═════ MATERIAL FOR THE TASK
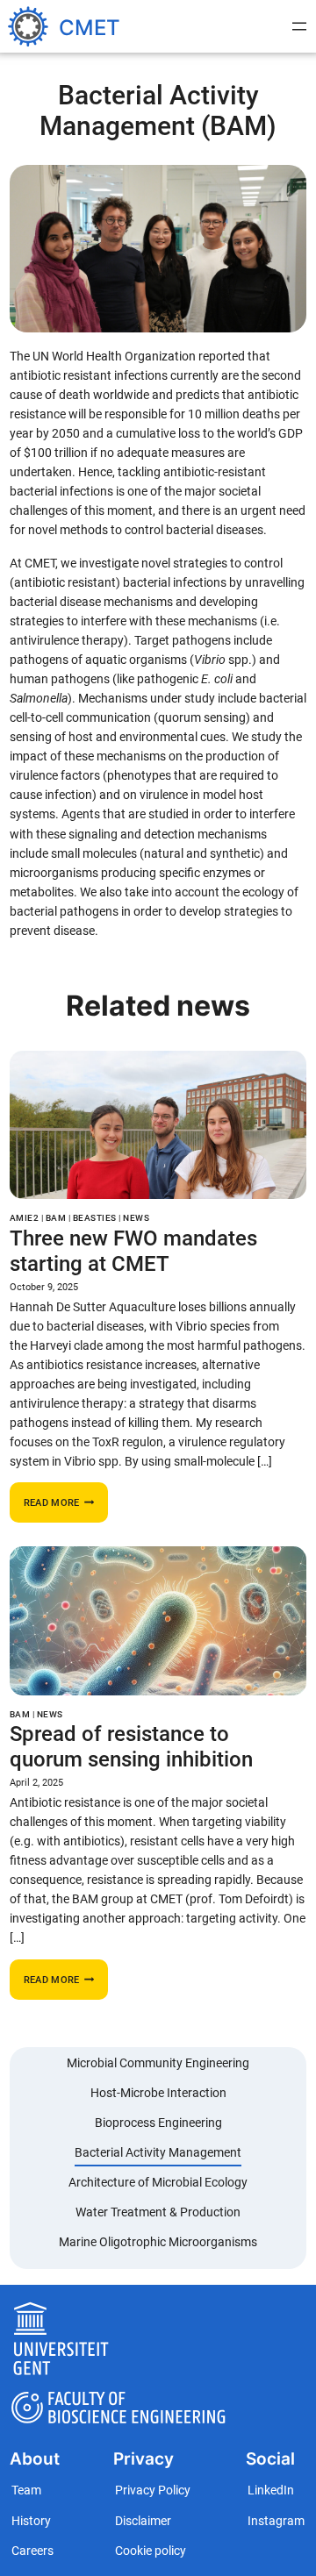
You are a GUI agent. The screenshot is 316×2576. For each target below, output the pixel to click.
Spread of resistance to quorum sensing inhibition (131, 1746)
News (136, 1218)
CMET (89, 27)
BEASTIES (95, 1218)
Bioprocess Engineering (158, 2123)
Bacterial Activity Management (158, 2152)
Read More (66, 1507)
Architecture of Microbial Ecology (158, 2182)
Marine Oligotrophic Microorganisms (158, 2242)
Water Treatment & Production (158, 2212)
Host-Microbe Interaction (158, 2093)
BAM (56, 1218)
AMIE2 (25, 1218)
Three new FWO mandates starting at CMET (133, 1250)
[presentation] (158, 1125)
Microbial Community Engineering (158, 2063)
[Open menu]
══════════
### WHAT YOU ARE ASKED TO DO
The answer should be the exact lines running from the line containing "Marine Oligotrophic Microorganisms" to the last line of the entries, with nothing else.

### TASK OUTPUT
Marine Oligotrophic Microorganisms (158, 2242)
Water Treatment & Production (158, 2212)
Host-Microbe Interaction (158, 2093)
BAM (56, 1218)
AMIE2 (25, 1218)
Three new FWO mandates starting at CMET (133, 1250)
[presentation] (158, 1125)
Microbial Community Engineering (158, 2063)
[Open menu]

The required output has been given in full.